La Legge Obiettivo – la culla delle deroghe al Testo Unico sugli appalti nel frattempo modificato da 54 diversi interventi legislativi in 622 punti – è clamorosamente fallita. Su 285 miliardi di opere cantierabili promesse, ne sono state realizzate in realtà l’8%. Con un sovraccosto del 40% rispetto alle prime stime. Dopo tanti scandali, ora sappiamo che cosa va cambiato, per contrastare la corruzione di sistema. E la grande occasione è il recepimento delle direttive europee, che chiedono una sostanziale DELEGIFICAZIONE delle norme sulle opere. Ma in parlamento sembra non rendersene conto nessuno…
Ma come: e i controlli, direte voi? Subito serviti. L’esperienza dell’Autorità Nazionale Anticorruzione affidata a Raffaele Cantone sta funzionando: facciamone tesoro. O meglio: sta funzionando la sua azione “preventiva”, quella che più mi interessa potenziare. Si operi allora un grande trasferimento di poteri di regolazione all’ANAC, che sia chiamata non solo a vigilare preventivamente, ma a redigere bandi tipo di gara. Abbassiamo il limite delle varianti in corso d’opera al 15%, che è il limite europeo. Aboliamo il general contractor che nacque con la TAV di Necci e che oggi nomina il direttore lavori delle stazioni appaltanti, dimostratosi connivente a corruzione e sovraccosti invece che vigilante.
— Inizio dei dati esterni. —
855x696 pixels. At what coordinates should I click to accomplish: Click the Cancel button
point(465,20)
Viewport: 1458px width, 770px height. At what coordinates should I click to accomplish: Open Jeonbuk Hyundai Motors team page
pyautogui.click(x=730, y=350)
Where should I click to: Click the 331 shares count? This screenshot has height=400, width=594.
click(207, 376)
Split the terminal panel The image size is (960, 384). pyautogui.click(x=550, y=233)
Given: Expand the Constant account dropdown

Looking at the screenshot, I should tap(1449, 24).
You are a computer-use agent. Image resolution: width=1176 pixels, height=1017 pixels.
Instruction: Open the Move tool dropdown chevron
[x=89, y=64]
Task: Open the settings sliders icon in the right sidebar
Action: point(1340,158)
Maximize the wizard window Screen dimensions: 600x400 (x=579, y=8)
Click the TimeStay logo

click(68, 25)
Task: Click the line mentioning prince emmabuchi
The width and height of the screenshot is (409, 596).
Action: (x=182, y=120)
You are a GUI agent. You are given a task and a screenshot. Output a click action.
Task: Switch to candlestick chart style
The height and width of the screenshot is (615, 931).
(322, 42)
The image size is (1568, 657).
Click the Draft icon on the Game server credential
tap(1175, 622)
Modifichiamo radicalmente l’attuale regime di progettazioni esecutive, vinte da studi di comodo con ribassi di gara anche dell’80%. Subordiniamo la concessione di lavori al solo progetto definitivo : il che significa darsi uno standard tecnico di valutazione ex ante dei costi-benefici tale da evitare la sistematica sopravvalutazione di molte costose opere poi rivelatesi superflue (vedi il caso della BreBeMi in Lombardia). Applichiamo dovunque la messa in rete digitale di ogni particolare riguardante le opere, seguendo lo schema BIM (sta per Building Information Modelling) chiestoci dalla nuova direttiva europea approvata a inizio 2014 e che DEVE entrare in vigore a gennaio 2016. Tagliamo drasticamente la possibilità di affidi di opere a trattiva privata, invece che sempre con evidenza pubblica.
Infine, prendiamo finalmente sul serio la promessa inattuata dall’attuale governo: ridurre da 35 mila a 35 le stazioni appaltanti pubbliche. Trentacinquemila centri pubblici di affidamento lavori sono un universo incontrollabile per definizione. Lo Stato faccia il favore: oltre – se crede – a promettere secoli di galera, cambi faccia e corporatura. Perché un gigante Briareo dalle mille braccia è fatto apposta perché ogni mano non sappia quel che fa l’altra.